Ainda hoje, a família de Orlando Orfei se mostra revoltada com a proibição. “É uma injustiça e uma hipocrisia essa proibição em um país que permite rodeio, que faz vista grossa para a farra do boi. É uma decisão discriminatória e antidemocrática”, afirma, exaltado, Mario Orfei. Segundo ele, os grandes circos pagaram o preço pelos pequenos. “Havia circos mambembes sem estrutura para cuidar de seus animais. Mas bastava ter fiscalização para puni-los. Só que não dá para convencer os ambientalistas de que nós do circo não somos criminosos, assim como não adiantava dizer aos nazistas que os judeus eram seres humanos.”

Para Avelar, assessor da família, a proibição foi especialmente dura para Orfei porque ele é um tradicionalista. “Orlando gosta de usar a expressão ‘circo, circo’. Para ele, circo é animais, palhaços e um picadeiro de 12 m. Ele não vê graça em circos modernos como o Cirque du Soleil.” Além disso, Orfei sempre se orgulhou de tratar bem seus animais. “Ele os chamava de companheiros de trabalho. Podia faltar comida para a gente, nunca para os animais.”

Mas o discurso da família Orfei não convence entidades como a seção brasileira da Sociedade Mundial de Proteção Animal (WSPA). “Por mais que alguns donos e domadores tenham afeto por seus animais, a verdade é que nenhum circo, grande ou pequeno, consegue garantir o bem-estar dos bichos, prover o que eles teriam em seu habitat. Pode ter certeza de que os animais estão em melhores condições hoje, em zoológicos e santuários para onde foram enviados pelo Ibama”, afirma a veterinária Ana Nira, consultora da WSPA em Brasília. Engajada na campanha “Circo legal não tem animal”, a entidade defende que a proibição passe a valer para todo o país, com a aprovação de uma lei federal que está pronta para ser votada pelo plenário da Câmara.

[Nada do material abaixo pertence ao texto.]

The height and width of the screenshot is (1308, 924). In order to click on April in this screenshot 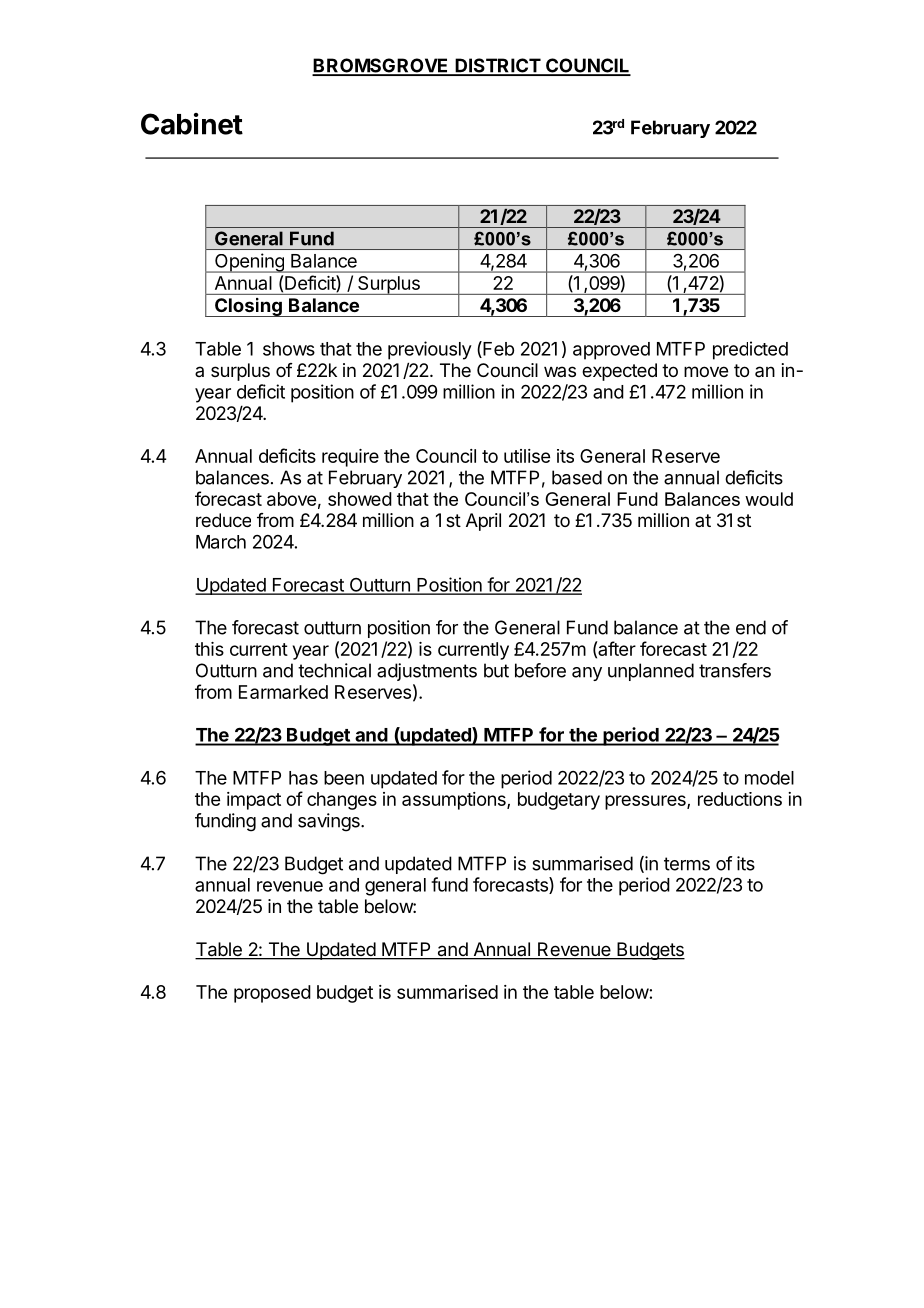, I will do `click(483, 522)`.
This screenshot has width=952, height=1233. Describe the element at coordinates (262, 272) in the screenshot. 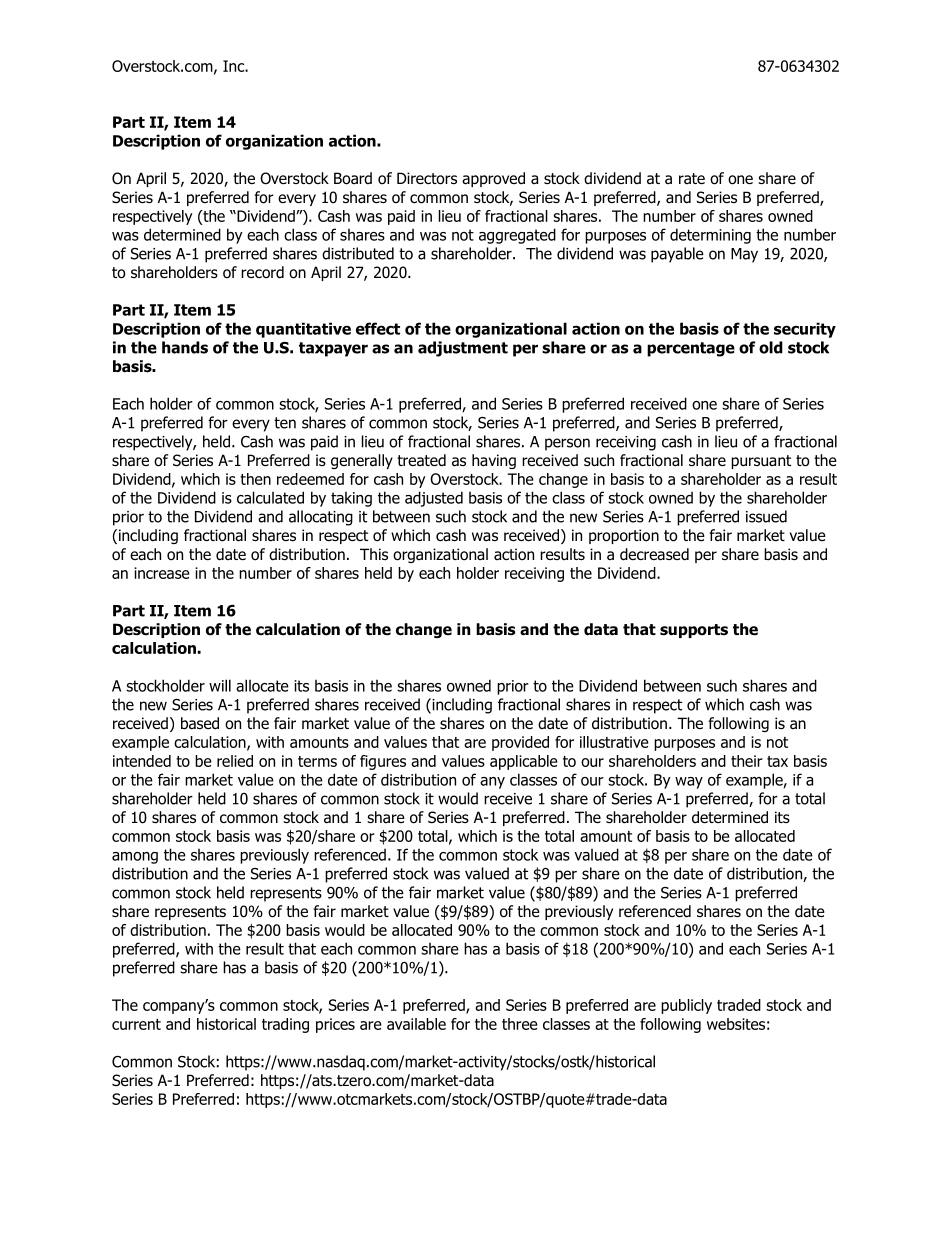

I see `record` at that location.
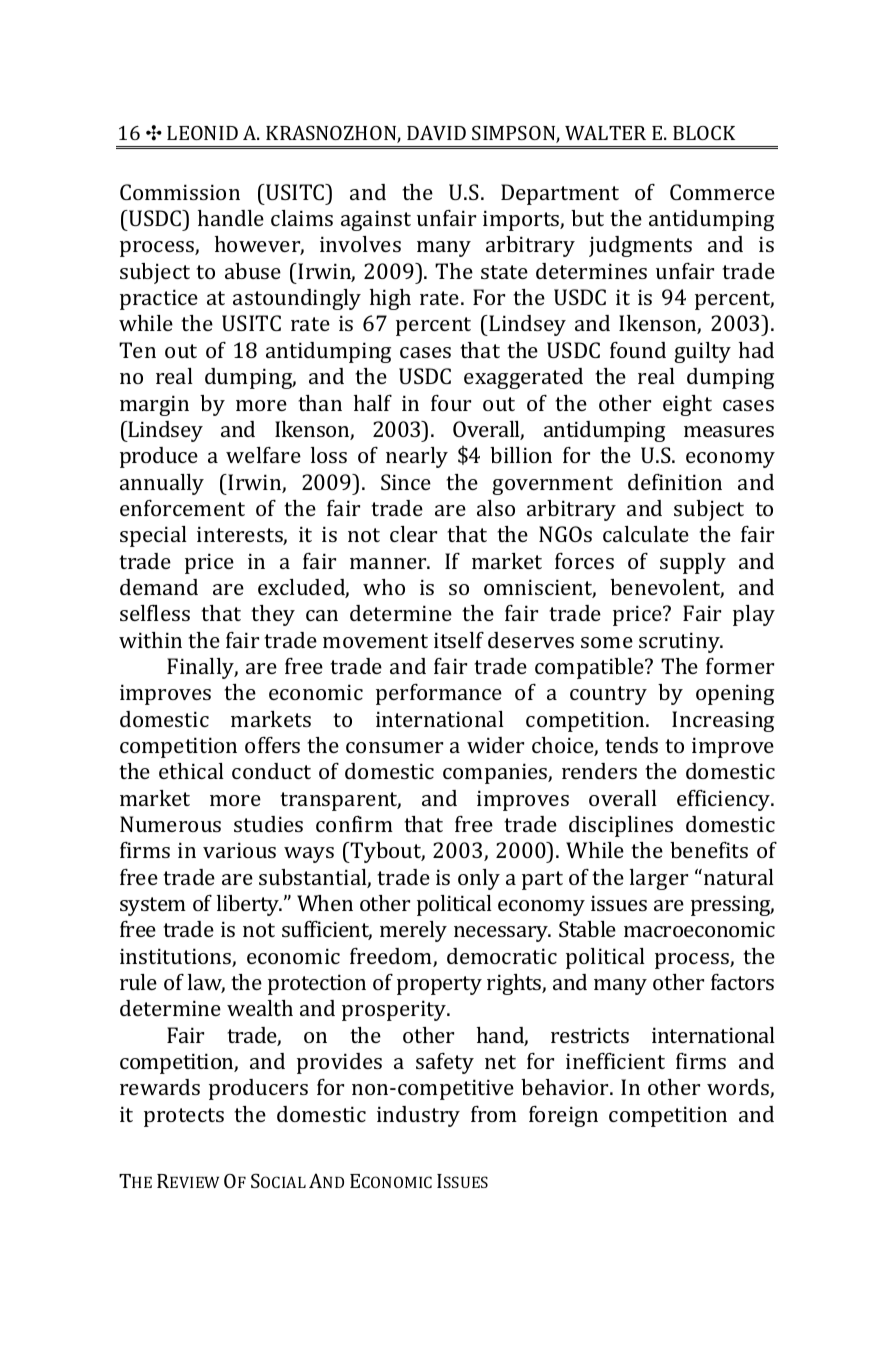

Depois que seu circo foi fechado, Orfei doou oito leões e dois elefantes para tratadores amigos e bancou por um bom tempo a comida dos animais. Bom de marketing, ele costumava levar Sofia, sua leoa preferida, para qualquer canto em seus tempos de glória, fosse uma praia da Riviera francesa ou a cantina Trastevere, na alameda Santos, em São Paulo, para espanto de frequentadores como Jô Soares. Hoje, o único animal que o acompanha em sua casa em Nova Iguaçu é Lobo, um pastor-alemão.

Para o diretor Sylas Andrade, que está realizando o documentário sobre Orfei, o italiano foi não apenas um dos maiores domadores do mundo, como também um dos mais longevos. “Em geral um domador muda de profissão quando envelhece, porque ela é muito arriscada. Mas Orfei continuou mesmo depois dos acidentes, mesmo depois de um derrame. E acho que continuaria até hoje, se não fosse pela proibição dos circos e pelo mal de Alzheimer.” Segundo cálculos de Mario, a última vez que Orfei domou um animal foi em 2001, quando já tinha 81 anos. Mas ele nunca planejou um espetáculo de despedida. “Meu pai costumava dizer que preferia morrer na boca de um leão a morrer de cálculo no fígado. Ele sempre achou que ia morrer no picadeiro.”